Un piso de concreto
transforma vidas
La evidencia sigue mostrando que un piso de concreto realmente transforma vidas
En Honduras, como a lo largo de Latinoamérica y el Caribe, miles de familias aún viven sobre pisos de tierra. Es una realidad que suele normalizarse, pero que tiene efectos directos en la salud, la economía y el desarrollo de la familias y sus comunidades. En Hábitat para la Humanidad hemos confirmado con evidencia a través de evaluaciones de impacto cualitativas y cuantitativas que cambiar un piso de tierra por uno de concreto realmente transforma la vida de las personas.
Ese fue uno de los mensajes centrales que compartimos durante el foro “Desde la Raíz: Construyendo Soluciones Seguras y Resilientes”, realizado en marzo en Honduras, un espacio en el que reunimos a representantes de distintos sectores para conversar sobre los desafíos de vivienda que enfrenta el país y sobre las soluciones que ya están demostrando resultados.
Uno de los momentos más relevantes del encuentro fue la presentación del informe de evaluación de impacto de la iniciativa 100 mil pisos para jugar.
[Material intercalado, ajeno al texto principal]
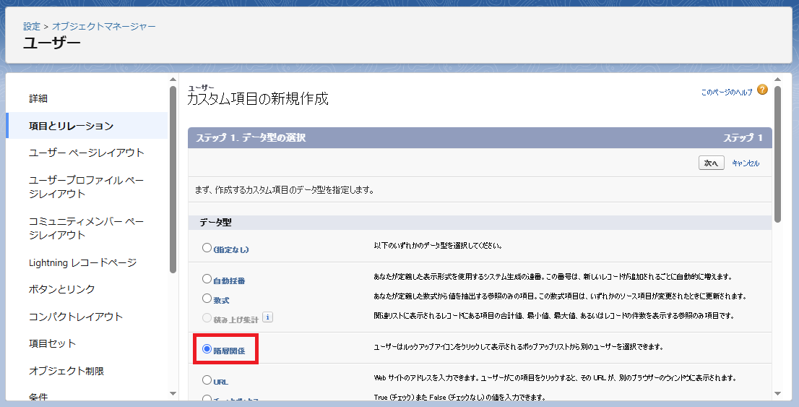Select the 数式 data type option

click(207, 299)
Los hallazgos del estudio evidencian con claridad el efecto positivo de esta mejora: una reducción del 17% en la incidencia de enfermedades respiratorias, diarreicas e intestinales, así como una disminución del 9% en los gastos médicos de las familias.
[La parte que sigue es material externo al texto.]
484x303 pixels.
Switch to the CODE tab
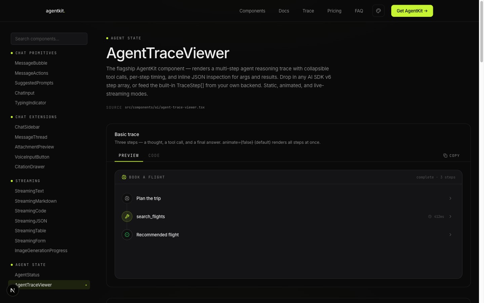pos(154,156)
Más allá de los datos, lo más significativo es lo que estos resultados representan menos enfermedades en el hogar, menor presión económica y mayores posibilidades de destinar recursos a otras necesidades y prioridades.
En un país donde más de 585 mil hogares aún viven con pisos de tierra, una intervención como esta tiene un impacto profundo, porque no solo transforma la vivienda, también abre la puerta a condiciones más saludables, seguras y dignas para la vida cotidiana. El estudio evidencia además efectos positivos en dimensiones clave del desarrollo humano, como la salud y el bienestar, la educación y el desarrollo económico. Para conocer los hallazgos en detalle, les dejamos el informe completo en este enlace.
Este estudio y los demás que hemos aplicado, reafirman uno de nuestros mayores compromisos y enfoques: invertir en vivienda es invertir en salud, bienestar y oportunidades. Cada mejora en el hogar tiene el potencial de generar cambios que se sienten todos los días, desde la reducción de enfermedades hasta una mayor estabilidad para la familia.
El foro también nos permitió poner esta conversación en perspectiva. En Honduras, el déficit habitacional supera el 60%, una cifra que refleja la magnitud del reto y la necesidad de impulsar respuestas sostenibles, articuladas y centradas en las personas.
En ese mismo marco lanzamos la campaña “Todo niño merece la casa que dibuja”, una iniciativa con la que buscamos sensibilizar a la sociedad y movilizar apoyo para que más familias puedan reemplazar pisos de tierra por pisos de concreto.
En Hábitat para la Humanidad seguimos apostando por soluciones que respondan a necesidades reales y generen resultados medibles.